ACTIVITY:
The entries below contain a stretch that opens with the line containing "Viewport: 1316px width, 1318px height." and closes with the line containing "Screen dimensions: 992x734"; set down that stretch exactly, both ends included, and nothing else.

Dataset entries
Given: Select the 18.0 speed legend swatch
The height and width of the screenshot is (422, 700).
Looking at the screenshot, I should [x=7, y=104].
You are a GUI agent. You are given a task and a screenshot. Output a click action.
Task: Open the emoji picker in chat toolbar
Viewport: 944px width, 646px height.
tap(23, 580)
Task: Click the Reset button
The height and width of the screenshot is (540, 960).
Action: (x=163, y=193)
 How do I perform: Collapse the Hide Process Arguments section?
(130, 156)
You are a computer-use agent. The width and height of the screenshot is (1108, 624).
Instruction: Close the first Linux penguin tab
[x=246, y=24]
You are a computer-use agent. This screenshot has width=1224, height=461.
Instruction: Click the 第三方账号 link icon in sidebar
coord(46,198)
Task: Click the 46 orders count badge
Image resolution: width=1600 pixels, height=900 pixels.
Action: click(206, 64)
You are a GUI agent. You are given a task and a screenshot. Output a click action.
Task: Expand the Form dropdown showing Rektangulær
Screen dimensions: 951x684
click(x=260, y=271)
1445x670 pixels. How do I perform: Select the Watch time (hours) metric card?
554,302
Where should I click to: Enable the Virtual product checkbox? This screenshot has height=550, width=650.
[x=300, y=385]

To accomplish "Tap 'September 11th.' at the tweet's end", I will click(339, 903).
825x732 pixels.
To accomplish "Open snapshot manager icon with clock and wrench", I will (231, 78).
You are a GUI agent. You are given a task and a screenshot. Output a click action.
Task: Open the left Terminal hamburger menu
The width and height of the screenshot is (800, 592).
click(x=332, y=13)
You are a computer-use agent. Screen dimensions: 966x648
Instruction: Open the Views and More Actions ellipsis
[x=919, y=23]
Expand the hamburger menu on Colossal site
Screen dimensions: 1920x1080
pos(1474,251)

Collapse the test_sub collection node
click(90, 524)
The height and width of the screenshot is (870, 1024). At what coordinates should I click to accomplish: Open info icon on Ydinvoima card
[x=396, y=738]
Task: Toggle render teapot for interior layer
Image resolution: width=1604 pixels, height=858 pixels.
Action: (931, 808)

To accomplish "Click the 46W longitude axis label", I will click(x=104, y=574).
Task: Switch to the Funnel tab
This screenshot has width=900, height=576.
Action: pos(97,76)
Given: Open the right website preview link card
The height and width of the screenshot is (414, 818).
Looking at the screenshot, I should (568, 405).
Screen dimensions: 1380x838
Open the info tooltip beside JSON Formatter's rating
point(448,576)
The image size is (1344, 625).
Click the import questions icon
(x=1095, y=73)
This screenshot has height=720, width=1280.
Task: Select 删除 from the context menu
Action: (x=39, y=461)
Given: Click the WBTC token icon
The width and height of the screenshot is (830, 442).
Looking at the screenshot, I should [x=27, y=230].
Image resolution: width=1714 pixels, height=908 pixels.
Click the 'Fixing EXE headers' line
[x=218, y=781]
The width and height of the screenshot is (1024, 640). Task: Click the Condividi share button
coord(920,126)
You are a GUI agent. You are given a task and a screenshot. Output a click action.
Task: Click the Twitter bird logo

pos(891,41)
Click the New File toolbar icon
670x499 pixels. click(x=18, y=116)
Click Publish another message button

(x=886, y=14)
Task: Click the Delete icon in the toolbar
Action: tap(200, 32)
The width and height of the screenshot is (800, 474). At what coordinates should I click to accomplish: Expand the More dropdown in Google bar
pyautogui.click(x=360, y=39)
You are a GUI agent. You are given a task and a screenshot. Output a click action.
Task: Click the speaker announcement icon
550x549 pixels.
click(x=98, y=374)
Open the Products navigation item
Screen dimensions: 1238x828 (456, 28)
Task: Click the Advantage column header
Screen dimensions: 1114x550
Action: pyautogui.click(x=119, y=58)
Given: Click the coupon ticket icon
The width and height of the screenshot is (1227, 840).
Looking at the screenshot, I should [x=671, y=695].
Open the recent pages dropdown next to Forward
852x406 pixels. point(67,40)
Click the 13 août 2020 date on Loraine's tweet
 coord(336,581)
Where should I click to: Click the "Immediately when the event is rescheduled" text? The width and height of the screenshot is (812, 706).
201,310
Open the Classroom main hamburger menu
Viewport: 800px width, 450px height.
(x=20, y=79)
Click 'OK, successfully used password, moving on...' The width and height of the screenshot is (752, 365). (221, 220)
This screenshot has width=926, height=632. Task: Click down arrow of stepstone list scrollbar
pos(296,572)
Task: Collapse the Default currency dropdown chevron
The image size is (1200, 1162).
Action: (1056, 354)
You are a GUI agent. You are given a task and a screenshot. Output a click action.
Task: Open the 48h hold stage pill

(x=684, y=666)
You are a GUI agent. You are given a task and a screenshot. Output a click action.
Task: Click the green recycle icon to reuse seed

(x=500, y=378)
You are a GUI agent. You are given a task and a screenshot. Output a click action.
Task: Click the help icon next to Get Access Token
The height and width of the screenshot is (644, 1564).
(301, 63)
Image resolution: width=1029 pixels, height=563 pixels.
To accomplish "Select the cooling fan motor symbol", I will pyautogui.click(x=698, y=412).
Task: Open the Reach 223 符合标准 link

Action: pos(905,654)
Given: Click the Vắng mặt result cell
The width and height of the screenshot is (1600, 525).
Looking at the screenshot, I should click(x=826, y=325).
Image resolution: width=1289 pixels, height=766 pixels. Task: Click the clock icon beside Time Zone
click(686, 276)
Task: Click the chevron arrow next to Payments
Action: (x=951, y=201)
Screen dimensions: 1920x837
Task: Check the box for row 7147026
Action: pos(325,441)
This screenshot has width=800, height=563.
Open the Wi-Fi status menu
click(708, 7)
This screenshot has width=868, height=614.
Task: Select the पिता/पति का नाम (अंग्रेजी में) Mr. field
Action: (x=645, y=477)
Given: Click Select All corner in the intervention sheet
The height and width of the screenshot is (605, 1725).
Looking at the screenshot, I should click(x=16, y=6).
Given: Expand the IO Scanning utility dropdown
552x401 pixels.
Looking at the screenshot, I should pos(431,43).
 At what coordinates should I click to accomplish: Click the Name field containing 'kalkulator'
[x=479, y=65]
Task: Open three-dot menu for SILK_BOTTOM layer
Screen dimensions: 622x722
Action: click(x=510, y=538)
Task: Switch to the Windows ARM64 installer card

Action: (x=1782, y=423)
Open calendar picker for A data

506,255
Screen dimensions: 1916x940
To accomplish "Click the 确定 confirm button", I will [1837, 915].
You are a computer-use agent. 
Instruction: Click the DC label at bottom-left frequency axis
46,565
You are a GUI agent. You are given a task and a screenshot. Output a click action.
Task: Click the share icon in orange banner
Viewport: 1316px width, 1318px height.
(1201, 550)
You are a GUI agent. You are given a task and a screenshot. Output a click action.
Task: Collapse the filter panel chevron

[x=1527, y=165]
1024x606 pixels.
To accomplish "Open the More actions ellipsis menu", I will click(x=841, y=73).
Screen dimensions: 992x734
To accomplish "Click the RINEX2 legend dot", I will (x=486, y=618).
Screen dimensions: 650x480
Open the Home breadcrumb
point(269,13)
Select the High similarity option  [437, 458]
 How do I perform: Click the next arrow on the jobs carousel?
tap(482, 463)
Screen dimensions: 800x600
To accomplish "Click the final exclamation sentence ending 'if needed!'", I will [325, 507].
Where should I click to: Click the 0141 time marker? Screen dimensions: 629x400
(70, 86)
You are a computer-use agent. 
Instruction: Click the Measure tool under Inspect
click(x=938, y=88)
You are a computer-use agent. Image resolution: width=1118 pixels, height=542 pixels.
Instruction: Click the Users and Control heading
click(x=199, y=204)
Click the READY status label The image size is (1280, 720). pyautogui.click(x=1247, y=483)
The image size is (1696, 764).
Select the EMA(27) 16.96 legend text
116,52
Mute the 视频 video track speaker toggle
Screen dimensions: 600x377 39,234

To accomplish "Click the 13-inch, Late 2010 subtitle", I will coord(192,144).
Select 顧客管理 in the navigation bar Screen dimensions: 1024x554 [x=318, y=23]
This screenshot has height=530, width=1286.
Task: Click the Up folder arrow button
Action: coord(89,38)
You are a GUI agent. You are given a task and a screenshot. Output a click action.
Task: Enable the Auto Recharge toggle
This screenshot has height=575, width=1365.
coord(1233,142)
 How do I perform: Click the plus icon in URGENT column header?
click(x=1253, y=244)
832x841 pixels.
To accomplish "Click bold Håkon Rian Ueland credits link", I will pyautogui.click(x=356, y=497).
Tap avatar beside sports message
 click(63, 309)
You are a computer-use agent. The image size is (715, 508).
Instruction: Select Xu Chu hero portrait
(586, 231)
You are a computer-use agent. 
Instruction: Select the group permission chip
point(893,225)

WRITTEN RESPONSE:
Viewport: 1316px width, 1318px height.
(1201, 550)
You are a GUI agent. You are given a task and a screenshot. Output a click action.
Task: Collapse the filter panel chevron

[x=1527, y=165]
1024x606 pixels.
To accomplish "Open the More actions ellipsis menu", I will click(x=841, y=73).
Screen dimensions: 992x734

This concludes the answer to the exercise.